— START Provided records —
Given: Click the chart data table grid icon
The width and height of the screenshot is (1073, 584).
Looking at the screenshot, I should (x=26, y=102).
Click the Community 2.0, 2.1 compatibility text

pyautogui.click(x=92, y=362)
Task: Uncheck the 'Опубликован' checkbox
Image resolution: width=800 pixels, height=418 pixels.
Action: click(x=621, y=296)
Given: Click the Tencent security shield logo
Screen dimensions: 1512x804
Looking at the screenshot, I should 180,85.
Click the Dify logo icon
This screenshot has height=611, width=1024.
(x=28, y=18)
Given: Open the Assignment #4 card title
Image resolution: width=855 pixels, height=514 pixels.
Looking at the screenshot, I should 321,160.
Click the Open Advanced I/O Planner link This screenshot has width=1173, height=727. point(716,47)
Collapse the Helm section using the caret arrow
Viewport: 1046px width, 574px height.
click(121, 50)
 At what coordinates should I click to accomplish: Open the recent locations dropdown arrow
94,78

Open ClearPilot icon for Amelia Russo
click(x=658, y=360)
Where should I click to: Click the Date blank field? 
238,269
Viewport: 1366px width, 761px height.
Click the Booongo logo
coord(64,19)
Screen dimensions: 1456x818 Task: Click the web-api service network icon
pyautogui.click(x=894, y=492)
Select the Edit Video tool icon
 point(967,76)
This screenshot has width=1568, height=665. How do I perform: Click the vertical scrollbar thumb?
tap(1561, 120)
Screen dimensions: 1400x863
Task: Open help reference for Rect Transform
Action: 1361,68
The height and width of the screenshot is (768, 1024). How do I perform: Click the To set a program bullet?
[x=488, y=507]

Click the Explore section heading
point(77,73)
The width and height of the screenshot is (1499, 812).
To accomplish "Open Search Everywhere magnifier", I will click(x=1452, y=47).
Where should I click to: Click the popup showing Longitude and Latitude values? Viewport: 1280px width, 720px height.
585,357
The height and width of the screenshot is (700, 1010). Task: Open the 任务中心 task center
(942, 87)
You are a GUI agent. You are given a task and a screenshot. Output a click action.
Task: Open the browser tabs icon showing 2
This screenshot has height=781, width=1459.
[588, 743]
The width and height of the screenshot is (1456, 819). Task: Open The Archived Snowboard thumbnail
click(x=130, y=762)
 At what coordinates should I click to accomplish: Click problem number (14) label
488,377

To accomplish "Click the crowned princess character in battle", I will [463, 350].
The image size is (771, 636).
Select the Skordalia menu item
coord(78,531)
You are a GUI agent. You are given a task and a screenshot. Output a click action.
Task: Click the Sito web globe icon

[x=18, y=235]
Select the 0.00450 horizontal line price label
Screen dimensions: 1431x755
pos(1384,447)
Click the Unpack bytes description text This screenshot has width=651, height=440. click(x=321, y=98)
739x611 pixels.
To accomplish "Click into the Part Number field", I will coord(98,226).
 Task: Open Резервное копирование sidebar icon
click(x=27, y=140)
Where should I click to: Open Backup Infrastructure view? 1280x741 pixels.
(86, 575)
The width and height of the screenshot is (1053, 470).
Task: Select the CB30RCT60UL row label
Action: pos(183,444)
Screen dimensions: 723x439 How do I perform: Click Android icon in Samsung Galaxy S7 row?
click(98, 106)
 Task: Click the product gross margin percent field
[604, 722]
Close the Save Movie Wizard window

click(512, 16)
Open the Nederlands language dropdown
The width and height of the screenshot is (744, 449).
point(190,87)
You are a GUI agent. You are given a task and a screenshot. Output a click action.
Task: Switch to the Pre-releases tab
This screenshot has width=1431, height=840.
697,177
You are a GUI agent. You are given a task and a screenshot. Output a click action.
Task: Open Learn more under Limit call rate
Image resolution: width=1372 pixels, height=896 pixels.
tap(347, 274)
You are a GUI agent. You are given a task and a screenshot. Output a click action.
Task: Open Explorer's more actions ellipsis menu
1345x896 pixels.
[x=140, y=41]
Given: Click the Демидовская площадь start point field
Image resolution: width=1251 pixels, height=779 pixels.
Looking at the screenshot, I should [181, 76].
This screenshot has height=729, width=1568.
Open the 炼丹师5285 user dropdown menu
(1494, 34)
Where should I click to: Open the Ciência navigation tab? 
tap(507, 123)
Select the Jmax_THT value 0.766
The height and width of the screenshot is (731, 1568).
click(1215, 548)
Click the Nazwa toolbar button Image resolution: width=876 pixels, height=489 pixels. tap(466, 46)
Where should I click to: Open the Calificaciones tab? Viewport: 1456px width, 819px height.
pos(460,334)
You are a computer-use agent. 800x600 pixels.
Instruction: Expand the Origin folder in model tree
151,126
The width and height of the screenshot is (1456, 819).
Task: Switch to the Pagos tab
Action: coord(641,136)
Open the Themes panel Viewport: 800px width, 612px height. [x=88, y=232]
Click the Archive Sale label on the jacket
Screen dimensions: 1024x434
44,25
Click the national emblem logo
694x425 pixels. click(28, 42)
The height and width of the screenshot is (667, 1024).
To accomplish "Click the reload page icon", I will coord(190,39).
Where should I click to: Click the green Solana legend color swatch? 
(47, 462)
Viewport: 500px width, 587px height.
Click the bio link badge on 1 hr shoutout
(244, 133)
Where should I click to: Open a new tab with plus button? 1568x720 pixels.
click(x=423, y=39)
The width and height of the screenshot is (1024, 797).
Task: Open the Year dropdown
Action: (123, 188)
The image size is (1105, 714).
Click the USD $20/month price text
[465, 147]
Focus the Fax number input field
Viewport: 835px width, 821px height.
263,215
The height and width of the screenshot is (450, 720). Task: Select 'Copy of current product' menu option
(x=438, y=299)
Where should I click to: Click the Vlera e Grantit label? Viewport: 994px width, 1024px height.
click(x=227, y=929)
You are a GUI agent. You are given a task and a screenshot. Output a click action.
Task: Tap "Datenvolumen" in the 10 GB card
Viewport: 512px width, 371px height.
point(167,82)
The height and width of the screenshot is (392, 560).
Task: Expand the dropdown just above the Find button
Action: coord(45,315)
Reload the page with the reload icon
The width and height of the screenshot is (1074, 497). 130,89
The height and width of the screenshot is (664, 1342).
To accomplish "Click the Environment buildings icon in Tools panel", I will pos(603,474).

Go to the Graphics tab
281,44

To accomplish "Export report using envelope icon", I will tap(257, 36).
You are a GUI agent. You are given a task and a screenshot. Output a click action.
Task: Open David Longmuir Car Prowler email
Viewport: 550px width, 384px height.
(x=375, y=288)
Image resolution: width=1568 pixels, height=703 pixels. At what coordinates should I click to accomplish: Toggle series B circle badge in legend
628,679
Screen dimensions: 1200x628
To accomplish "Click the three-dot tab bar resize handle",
— END Provided records —
_Problem requirements_. Please gather every line of the material above that contains the word "will".

_Output of the task_.
To accomplish "Open Search Everywhere magnifier", I will click(x=1452, y=47).
To accomplish "Click the crowned princess character in battle", I will [463, 350].
To accomplish "Click into the Part Number field", I will coord(98,226).
To accomplish "Click the reload page icon", I will coord(190,39).
To accomplish "Click the Environment buildings icon in Tools panel", I will pos(603,474).
To accomplish "Export report using envelope icon", I will tap(257, 36).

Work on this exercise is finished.